🤖 AI Summary
This study addresses the critical scarcity of Russian-language clinical coding resources. We introduce the first large-scale Russian ICD coding dataset, comprising over 10,000 diagnosis entities and 1,500+ unique ICD-10 codes, and systematically investigate automated ICD coding for Russian clinical text. Our method proposes a novel cross-domain (PubMed → clinical diagnoses) and cross-terminology (UMLS → ICD) transfer learning framework, integrating domain adaptation, terminology alignment, LoRA-fine-tuned LLaMA, and RAG-enhanced generation. Evaluated on a rigorously constructed test set, our approach achieves significant improvements in coding accuracy. It has been successfully deployed on real-world Russian electronic health records from 2017–2021. This work establishes the first reproducible, scalable technical pathway and benchmark dataset for automated clinical coding in low-resource languages, advancing NLP applications in multilingual healthcare informatics.
📝 Abstract
This study investigates the feasibility of automating clinical coding in Russian, a language with limited biomedical resources. We present a new dataset for ICD coding, which includes diagnosis fields from electronic health records (EHRs) annotated with over 10,000 entities and more than 1,500 unique ICD codes.
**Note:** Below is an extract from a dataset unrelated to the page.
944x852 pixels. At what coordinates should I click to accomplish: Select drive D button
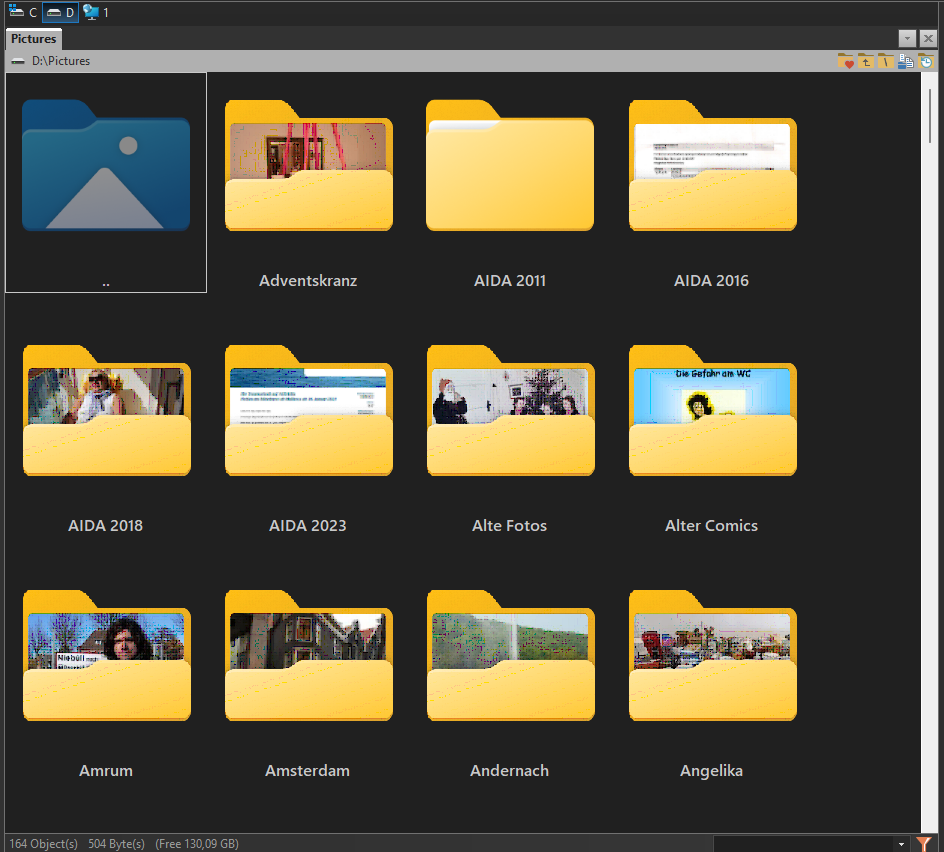[60, 12]
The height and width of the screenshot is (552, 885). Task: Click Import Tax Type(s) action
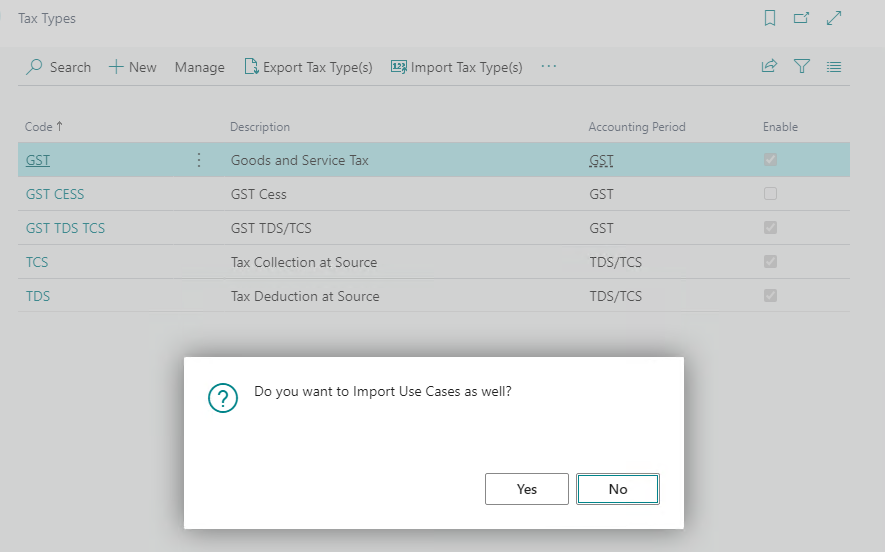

This dataset serves as a benchmark for several state-of-the-art models, including BERT, LLaMA with LoRA, and RAG, with additional experiments examining transfer learning across domains (from PubMed abstracts to medical diagnosis) and terminologies (from UMLS concepts to ICD codes). We then apply the best-performing model to label an in-house EHR dataset containing patient histories from 2017 to 2021. Our experiments, conducted on a carefully curated test set, demonstrate that training with the automated predicted codes leads to a significant improvement in accuracy compared to manually annotated data from physicians. We believe our findings offer valuable insights into the potential for automating clinical coding in resource-limited languages like Russian, which could enhance clinical efficiency and data accuracy in these contexts.